On UTF-8, Latin 1 and charsets
March 26, 2011 by Thiago Macieira | Comments
Yesteday, I blogged about my experiments trying to determine the feasability of replacing the default Latin 1 codec in QString with UTF-8. In fact, the text I had for the blog yesterday was much longer, so I concentrated on the the actual code and performance and left the background, rationale and details for today.
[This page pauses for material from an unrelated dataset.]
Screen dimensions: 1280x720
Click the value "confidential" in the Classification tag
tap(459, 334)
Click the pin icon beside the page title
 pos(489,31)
Let me quote myself from the introduction yesterday:
But I was left wondering: this is 2011, why are we still restricting ourselves to ASCII? I mean, even if you’re just writing your non-translated messages in English, you sometimes need some non-ASCII codepoints, like the “micro” sign (µ), the degree sign (°), the copyright sign (©) or even the Euro currency sign (€). I specifically added the Euro to the list because, unlike the others, it’s not part of Latin 1, so you need to use another encoding to represent it. Besides, this is 2011, the de-facto encoding for text interchange is UTF-8.
Background: the charsets mandated by the C++ standard
The C and C++ standards talk about two charsets: the source input charset and the execution charset. The GCC manual argues that there are actually four: they add the wide-character charset (which is nowadays always UTF-16 or UCS-4, depending on how wide your wide char is) and the charset that the compiler uses internally. For my purposes here, let's stick to the first two.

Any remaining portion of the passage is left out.